2022-11-25 16:45:11

by Ricardo Ribalda

[permalink] [raw]
Subject: [PATCH] iommu/mediatek: Fix crash on isr after kexec()

If the system is rebooted via isr(), the IRQ handler might be triggerd
before the domain is initialized. Resulting on an invalid memory access
error.

Fix:
[ 0.500930] Unable to handle kernel read from unreadable memory at virtual address 0000000000000070
[ 0.501166] Call trace:
[ 0.501174] report_iommu_fault+0x28/0xfc
[ 0.501180] mtk_iommu_isr+0x10c/0x1c0

Signed-off-by: Ricardo Ribalda <[email protected]>
---
To: Yong Wu <[email protected]>
To: Joerg Roedel <[email protected]>
To: Will Deacon <[email protected]>
To: Robin Murphy <[email protected]>
To: Matthias Brugger <[email protected]>
Cc: [email protected]
Cc: [email protected]
Cc: [email protected]
Cc: [email protected]
---
drivers/iommu/mtk_iommu.c | 2 +-
1 file changed, 1 insertion(+), 1 deletion(-)

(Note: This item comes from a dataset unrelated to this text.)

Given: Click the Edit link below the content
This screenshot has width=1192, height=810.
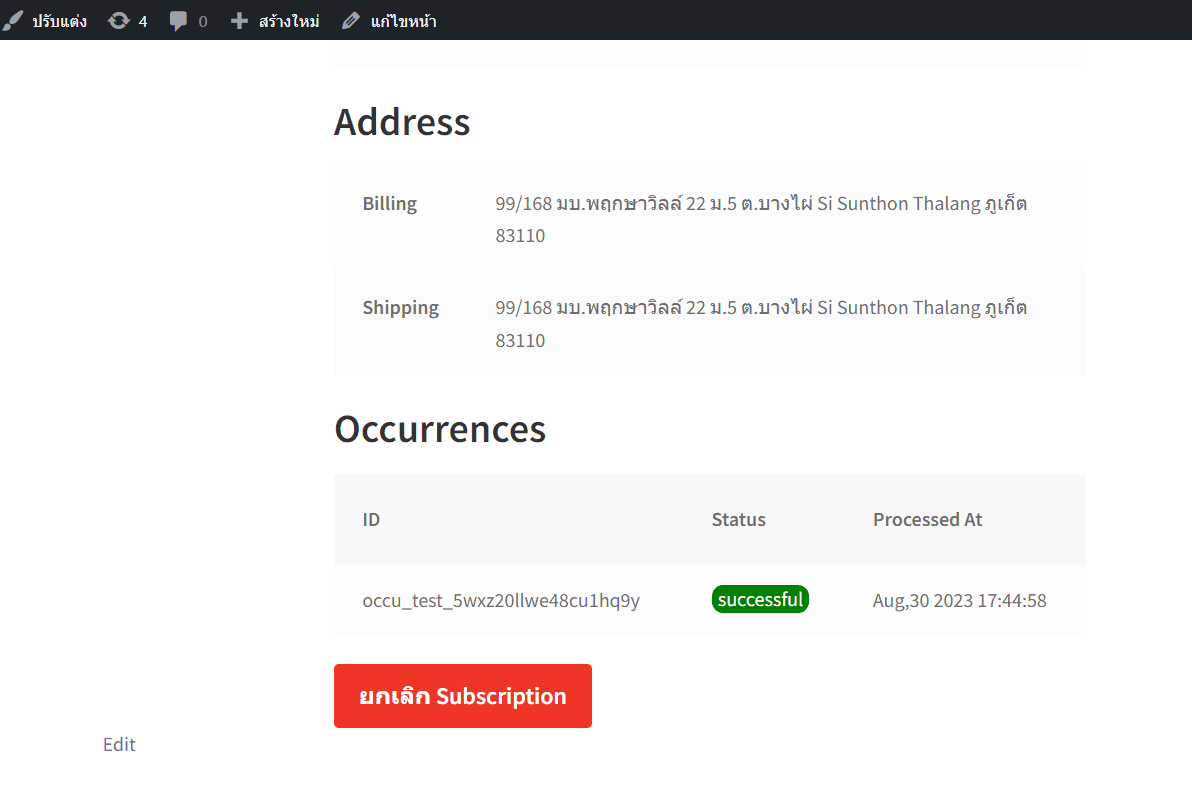Looking at the screenshot, I should (119, 744).
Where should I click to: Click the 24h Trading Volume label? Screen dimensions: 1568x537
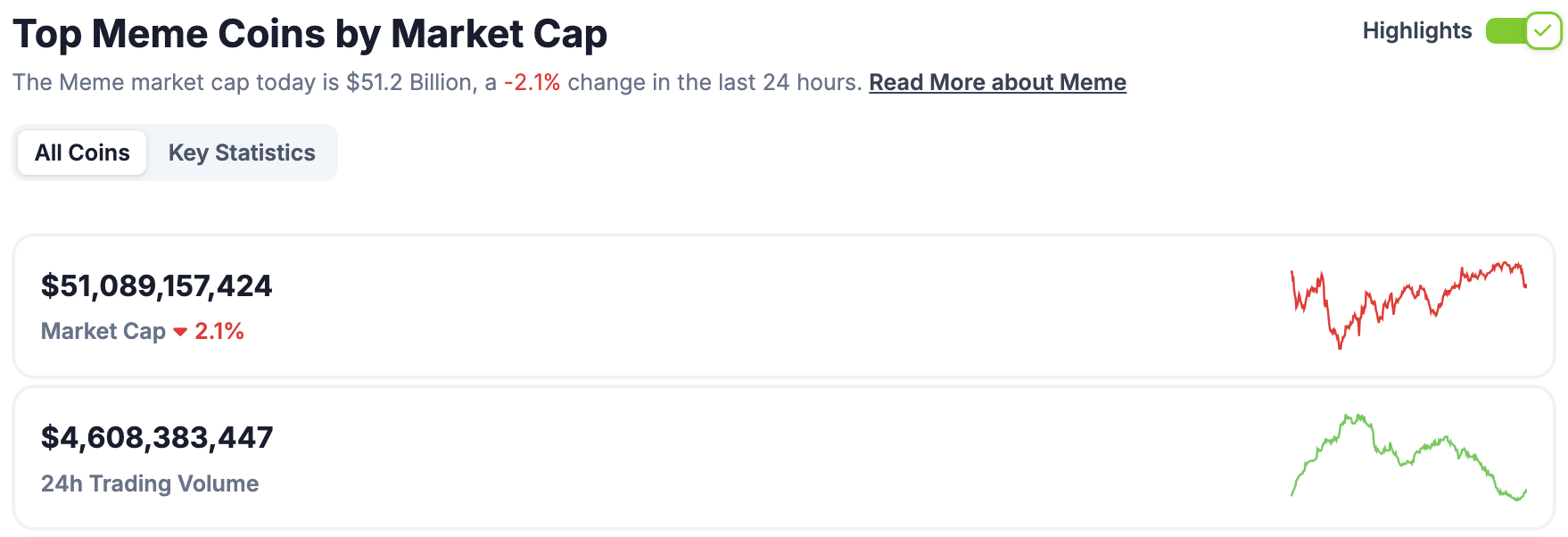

diff --git a/drivers/iommu/mtk_iommu.c b/drivers/iommu/mtk_iommu.c
index 2ab2ecfe01f8..17f6be5a5097 100644
--- a/drivers/iommu/mtk_iommu.c
+++ b/drivers/iommu/mtk_iommu.c
@@ -454,7 +454,7 @@ static irqreturn_t mtk_iommu_isr(int irq, void *dev_id)
fault_larb = data->plat_data->larbid_remap[fault_larb][sub_comm];
}

- if (report_iommu_fault(&dom->domain, bank->parent_dev, fault_iova,
+ if (dom && report_iommu_fault(&dom->domain, bank->parent_dev, fault_iova,
write ? IOMMU_FAULT_WRITE : IOMMU_FAULT_READ)) {
dev_err_ratelimited(
bank->parent_dev,

---
base-commit: 4312098baf37ee17a8350725e6e0d0e8590252d4
change-id: 20221125-mtk-iommu-13023f971298

Best regards,
--
Ricardo Ribalda <[email protected]>


2022-11-25 17:46:59

by Robin Murphy

[permalink] [raw]
Subject: Re: [PATCH] iommu/mediatek: Fix crash on isr after kexec()

On 2022-11-25 16:28, Ricardo Ribalda wrote:
> If the system is rebooted via isr(), the IRQ handler might be triggerd
> before the domain is initialized. Resulting on an invalid memory access
> error.
>
> Fix:
> [ 0.500930] Unable to handle kernel read from unreadable memory at virtual address 0000000000000070
> [ 0.501166] Call trace:
> [ 0.501174] report_iommu_fault+0x28/0xfc
> [ 0.501180] mtk_iommu_isr+0x10c/0x1c0

Hmm, shouldn't we clear any pending faults at probe in
mtk_iommu_hw_init(), before the IRQ is requested? mtk_iommu_isr() might
still want to be robust against a spurious interrupt, but then it can
simply return without doing anything at all if the domain is NULL, since
we'll know that's the case.

Thanks,
Robin.

(It might be nice if request_irq() had a flag to say "if this IRQ looks
pending already just clear it" for drivers that know it could only be
spurious at that point; kexec seems to lead to this problem quite a lot...)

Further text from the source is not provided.